Water kefir grains themselves contain notable amounts of several B vitamins, including B2 (riboflavin), B6, B7 (biotin), and B12. The B12 content is particularly interesting because plant-based sources of this vitamin are rare, making water kefir a potential supplementary source for people following vegan diets. Vitamins B1, B3, and C were undetectable in the grains.

The grains also contain calcium and trace minerals. These nutrients transfer into the fermented liquid to varying degrees, though the drink itself is not a significant source of calories or macronutrients beyond the residual sugar.

Potential Health Benefits

Water kefir is often promoted as a probiotic drink, and there is some scientific basis for this. Lab studies using simulated gut environments have shown that water kefir can stimulate the growth of bifidobacteria in the colon, increase production of short-chain fatty acids (compounds that nourish the gut lining), and improve the integrity of the intestinal barrier.

However, it’s worth being straightforward: most of this evidence comes from lab experiments and animal studies, not human clinical trials. The live microbes in water kefir do survive in the drink, but whether they colonize the human gut in meaningful numbers after you drink them is still an open question. The fermented drink likely offers some digestive benefits, but the bold probiotic claims you see on some product labels outpace the current clinical evidence.

Water Kefir vs. Milk Kefir

Water kefir grains and milk kefir grains look different, contain different microbial communities, and produce very different drinks. Milk kefir grains are white, cauliflower-shaped, and ferment dairy milk into a thick, yogurt-like beverage. Their dry matter is roughly 58% polysaccharide, 30% protein, and 7% fat. Water kefir grains, by contrast, are translucent, feed on sugar water, and produce a light, carbonated drink with no protein or fat to speak of.

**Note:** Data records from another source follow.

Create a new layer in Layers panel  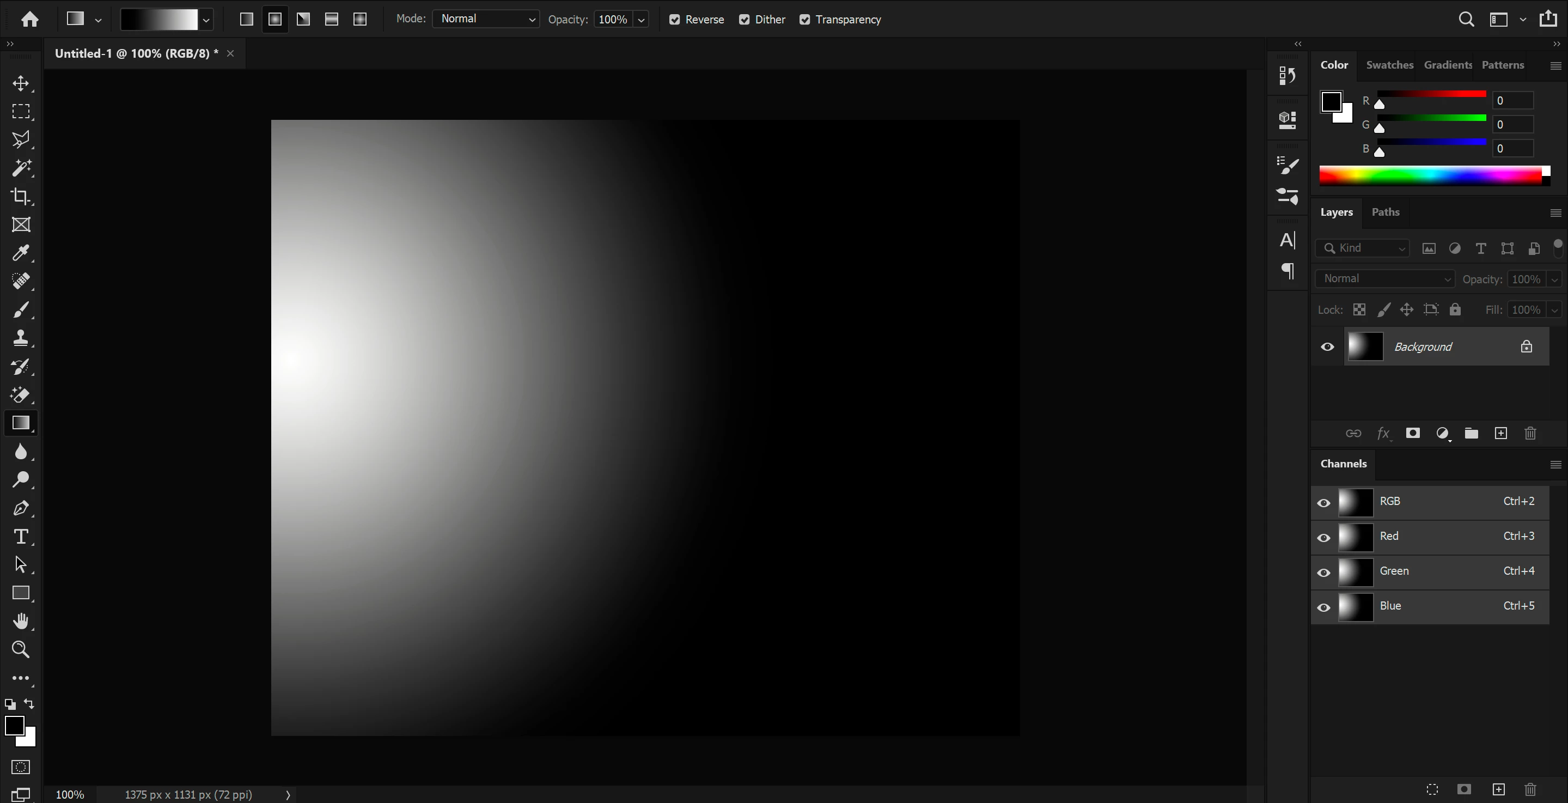pyautogui.click(x=1500, y=433)
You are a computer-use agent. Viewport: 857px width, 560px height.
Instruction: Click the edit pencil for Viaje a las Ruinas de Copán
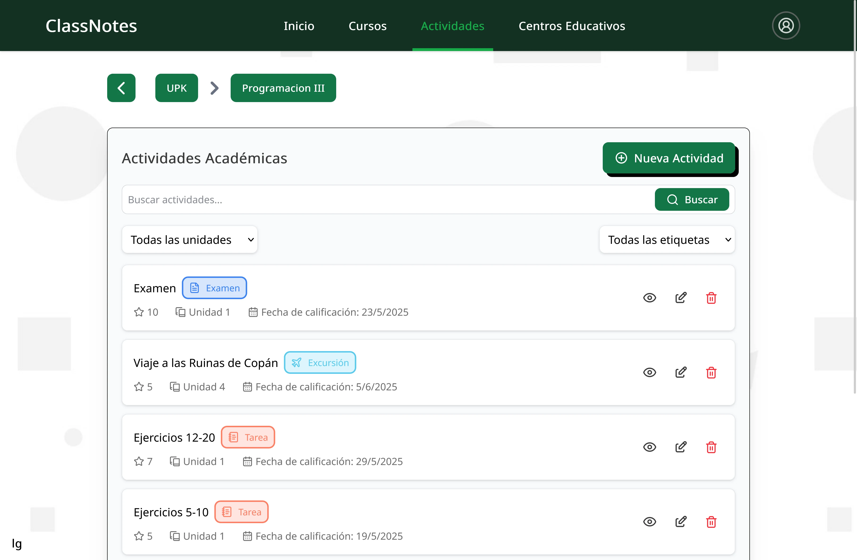[681, 372]
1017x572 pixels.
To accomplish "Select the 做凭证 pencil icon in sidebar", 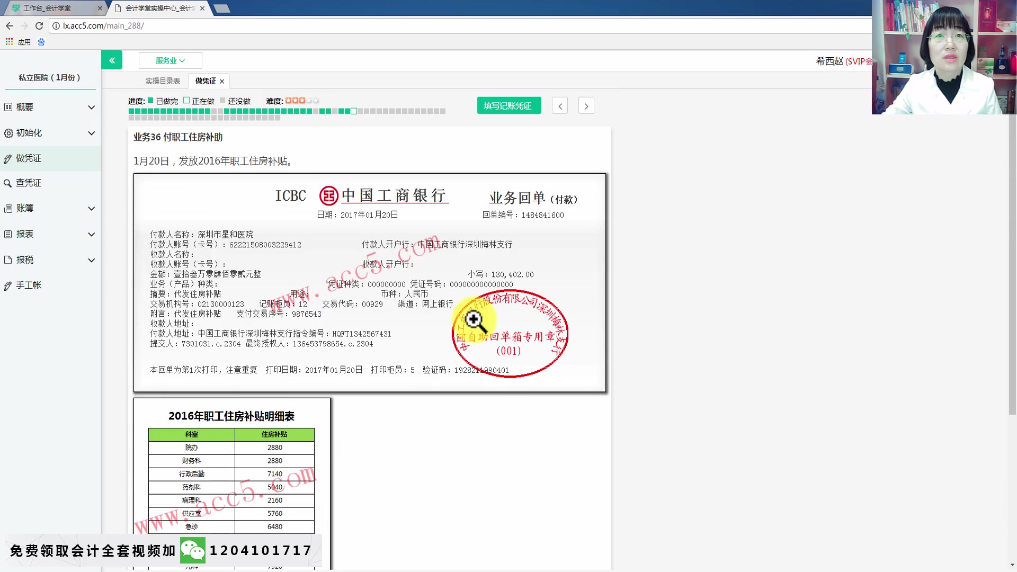I will (8, 158).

Milk kefir tends to have greater microbial diversity and provides more complete nutrition because of the milk substrate, delivering protein, calcium, and probiotics in one package. Water kefir’s main advantage is accessibility: it’s dairy-free, making it suitable for people who are vegan, lactose intolerant, or allergic to milk proteins. Both types of grains produce prebiotic compounds that can support gut health.

Where Water Kefir Grains Come From

The grains were originally known as “tíbicos” in Mexico, where they were found growing naturally on the pads of prickly pear cactus. In the 1890s, Swiss scientists visiting southern Mexico encountered these cultures and brought them back to Europe for study. Over the following century, they spread through home fermentation communities worldwide and gradually became known as water kefir grains. Today, you can buy them online, at health food stores, or get them from someone who brews water kefir at home, since the grains multiply with each batch.

Keeping the Grains Alive

Water kefir grains grow and reproduce as long as they’re fed regularly. A healthy batch will visibly increase in volume over successive fermentation cycles, often doubling within a week or two under good conditions. The standard recipe is simple: dissolve sugar in water (about 1 tablespoon of sugar per cup of water), add the grains, and let the mixture sit at room temperature for 24 to 48 hours. Then strain out the grains and start again.

Mineral content matters for grain health. Many brewers add a pinch of unrefined mineral salt, a slice of lemon, or a dried fig to provide trace minerals that help the grains thrive. Chlorinated tap water can harm the microbial community, so filtered or spring water is a better choice. If you need to take a break from brewing, the grains can be stored in the refrigerator at 4°C or frozen at -18°C without significant loss of their vitamin and mineral content, though microbial activity slows considerably in cold storage.